Пальцы Соколовского застыли на галстуке. Несколько секунд он так и стоял, неподвижно, как окаменелый. Повернувшись к Богушевичу, застыла на месте и Нонна, вперив в него синие встревоженные глаза.

А Богушевич и ещё больше ошарашил их. Достал из портфеля тетрадь с химическими записями, книгу по химии, положил на стол.

— Взял у вас в комнате. Пропорции динамита тут записаны точно.

Соколовский раскрыл тетрадь, ответил сдержанно, с дрогнувшей улыбкой:

— Это не доказательство. Просто я интересуюсь химией.

— Не доказательство? Ну, так их найдут жандармы, которые сейчас в Корольцах. За вами приехали. Вчера. Ждали, когда вернётесь. А я сюда поспешил. Чтобы предупредить вас. — Последние слова он проговорил тихо, участливо. Сел на кушетку, жестом руки пригласил сесть и Соколовского. Тот присел. — В Корольцы приехали ротмистр Бываленко и незнакомый в гражданском платье, назвался Брантом, — рассказывал Богушевич. — Думаю, что они все ваше жильё уже обшарили.

Глаза Соколовского застыли, погасли, губы побелели.

— Вам, Сергей Миронович, нужно спасаться.

— Выследили, — сказал Соколовский с жёсткой усмешкой и стукнул себя кулаком по колену. — Вынюхали.

— Вы — Силаев? — спросил Богушевич. — Которого ищут? Бывший корнет, служили в Вильне?

— Силаев, — спокойно ответил тот, — и мы с вами, Франц Казимирович, уже встречались.

— Да, встречались.

— В Вильне, у пана Шней-Потоцкого, у которого была красавица-дочь Ванда.

— Была такая.

— И в Августовских лесах, недалеко от Сувалок.
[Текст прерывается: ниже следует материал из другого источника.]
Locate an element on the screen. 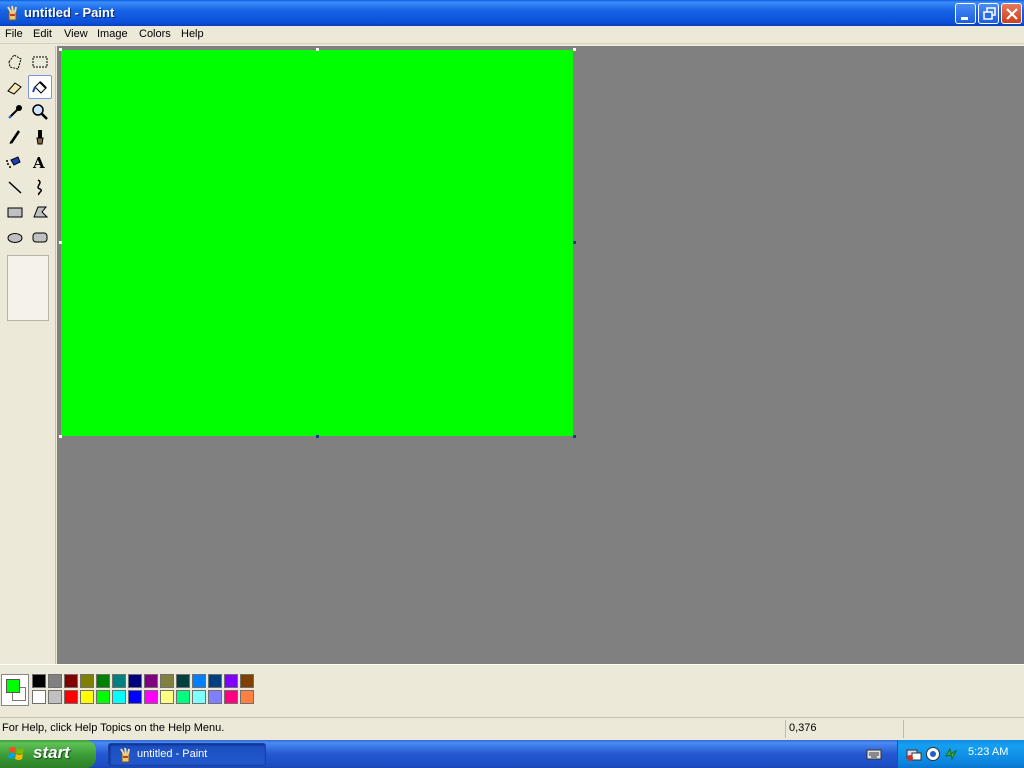 This screenshot has height=768, width=1024. polygon-icon is located at coordinates (41, 212).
Цыганский табор помните?

— Не забыл. И благодарен вам, Сергей Миронович.

— Из тех, влюблённых в Ванду, запали в память вы и Зигмунд Минейка.
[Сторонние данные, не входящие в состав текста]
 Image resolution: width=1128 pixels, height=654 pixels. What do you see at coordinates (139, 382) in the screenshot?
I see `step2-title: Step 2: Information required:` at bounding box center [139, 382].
— На каторге был Зигмунд. — Богушевич встал, встал и Соколовский. Стояли, глядели друг другу в глаза, словно проверяли, не ошиблись ли они, было ли все это на самом деле.

Глубокая тишина, воцарившаяся в доме, придавила их троих такой тяжестью, что они даже ссутулились, точно и правда им лёг на плечи реальный груз. Богушевича охватили воспоминания, словно молнией осветившие то далёкое, трагичное время, разбередили сердце. Его сковало оцепенение, связало все тело. Пережитое, вспомнившееся теперь, все вытеснило, изгнало из души, осталась одна пустая оболочка, как остаётся пустая куколка, когда из неё выведется гусеница.

Вспомнилось все подробно и ясно, и вместе с воспоминаниями вернулись былые чувства — боль, страх смерти и отчаяние… За одну минуту то далёкое прошлое промелькнуло у него в голове.